Travaillant en famille, le système de production se fait à l’économie, mais ils savent en tirer le meilleur. La preuve : L’héritage débarque quelques mois après la sortie du premier long métrage. Hélas, le résultat surprend beaucoup moins.

Un trio de Français arrive en Géorgie pour une histoire d’héritage. Deux d’entre eux passent leur temps à filmer et cela provoque quelques catastrophes. Lorsqu’ils décident de visiter le pays, ils vont découvrir les mœurs pour le moins étonnantes.

S’ils sont troublés par un géant faussement muet, ils sont fascinés par un drôle de duo : un vieillard taciturne et un jeune francophone. Ils transportent un cercueil vide : il est pour le vieil homme qui accepte d’être tué par un clan ennemi qui réclame vengeance.

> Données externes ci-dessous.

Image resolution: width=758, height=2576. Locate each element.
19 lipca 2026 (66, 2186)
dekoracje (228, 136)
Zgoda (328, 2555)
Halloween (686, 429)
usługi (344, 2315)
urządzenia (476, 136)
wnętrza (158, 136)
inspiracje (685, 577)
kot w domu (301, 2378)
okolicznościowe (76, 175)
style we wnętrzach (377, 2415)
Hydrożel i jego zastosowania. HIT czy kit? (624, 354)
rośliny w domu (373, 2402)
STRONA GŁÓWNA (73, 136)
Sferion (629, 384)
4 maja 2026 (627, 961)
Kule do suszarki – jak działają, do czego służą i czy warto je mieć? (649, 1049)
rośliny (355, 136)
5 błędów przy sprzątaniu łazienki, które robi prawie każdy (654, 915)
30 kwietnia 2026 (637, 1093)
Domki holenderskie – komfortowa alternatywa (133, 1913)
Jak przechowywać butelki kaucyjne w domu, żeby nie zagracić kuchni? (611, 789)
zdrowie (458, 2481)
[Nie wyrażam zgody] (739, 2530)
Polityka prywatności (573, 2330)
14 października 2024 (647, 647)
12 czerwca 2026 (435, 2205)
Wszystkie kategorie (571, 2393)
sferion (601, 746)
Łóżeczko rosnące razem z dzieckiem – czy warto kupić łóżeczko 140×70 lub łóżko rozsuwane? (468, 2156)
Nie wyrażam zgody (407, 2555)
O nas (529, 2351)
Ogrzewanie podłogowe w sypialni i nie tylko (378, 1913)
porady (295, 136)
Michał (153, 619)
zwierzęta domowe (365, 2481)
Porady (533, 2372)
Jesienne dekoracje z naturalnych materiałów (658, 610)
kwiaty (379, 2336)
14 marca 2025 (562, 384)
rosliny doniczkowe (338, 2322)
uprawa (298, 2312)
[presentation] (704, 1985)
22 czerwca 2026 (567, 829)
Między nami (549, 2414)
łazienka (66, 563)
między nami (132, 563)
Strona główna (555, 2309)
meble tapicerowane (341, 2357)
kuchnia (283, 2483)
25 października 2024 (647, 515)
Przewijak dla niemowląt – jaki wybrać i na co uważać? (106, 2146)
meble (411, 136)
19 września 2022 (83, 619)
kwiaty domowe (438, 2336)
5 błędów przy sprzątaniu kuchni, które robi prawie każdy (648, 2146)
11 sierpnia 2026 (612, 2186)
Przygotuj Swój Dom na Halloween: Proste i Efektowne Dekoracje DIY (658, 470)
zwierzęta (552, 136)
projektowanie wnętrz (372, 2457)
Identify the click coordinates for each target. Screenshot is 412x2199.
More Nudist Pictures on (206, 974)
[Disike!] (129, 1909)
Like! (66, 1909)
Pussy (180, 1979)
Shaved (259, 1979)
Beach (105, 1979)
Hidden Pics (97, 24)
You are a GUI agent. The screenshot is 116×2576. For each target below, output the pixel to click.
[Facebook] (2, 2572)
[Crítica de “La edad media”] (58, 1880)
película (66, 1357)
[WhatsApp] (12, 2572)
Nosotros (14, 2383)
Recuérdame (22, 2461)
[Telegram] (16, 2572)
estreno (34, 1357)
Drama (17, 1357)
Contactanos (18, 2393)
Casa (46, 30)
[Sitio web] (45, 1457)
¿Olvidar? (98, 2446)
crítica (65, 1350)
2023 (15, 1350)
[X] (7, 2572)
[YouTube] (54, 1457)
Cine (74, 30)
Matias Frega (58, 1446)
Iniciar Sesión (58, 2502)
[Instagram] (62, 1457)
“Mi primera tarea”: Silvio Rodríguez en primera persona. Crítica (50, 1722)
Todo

Les trois Français vont suivre ce périple funèbre et les coutumes leur semblent incompréhensibles. Finalement, c’est ce trio qui effraie. Incapables de comprendre les mœurs du pays, ils se gavent de films et d’enregistrement. Le comportement des Français est épinglé par les deux cinéastes (le père et le fils) et c’est la bonne trouvaille du film.

Le reste du film est moins convaincant. Il y a une sorte d’amateurisme trop voyant. Certains acteurs sont hors sujet. Les paysages sont magnifiques et les réalisateurs de 13 Tzameti confirment un sens subtil du portrait. En un seul plan, toute une histoire se devine derrière un visage buriné, usé et ridé. La tribu Babluani, avec ses plans serrés, rend hommage aux hommes de ce pays. Mais ce respect bloque le rythme du film.

Le film dure moins d’une heure vingt. Il réussit pourtant à être long. Les auteurs étaient sûrement trop fascinés par ce retour au pays. Reste une belle sincérité, une intrigante réflexion sur le regard occidental et un horizon rural qui justifie que l’on s’intéresse à cet Héritage.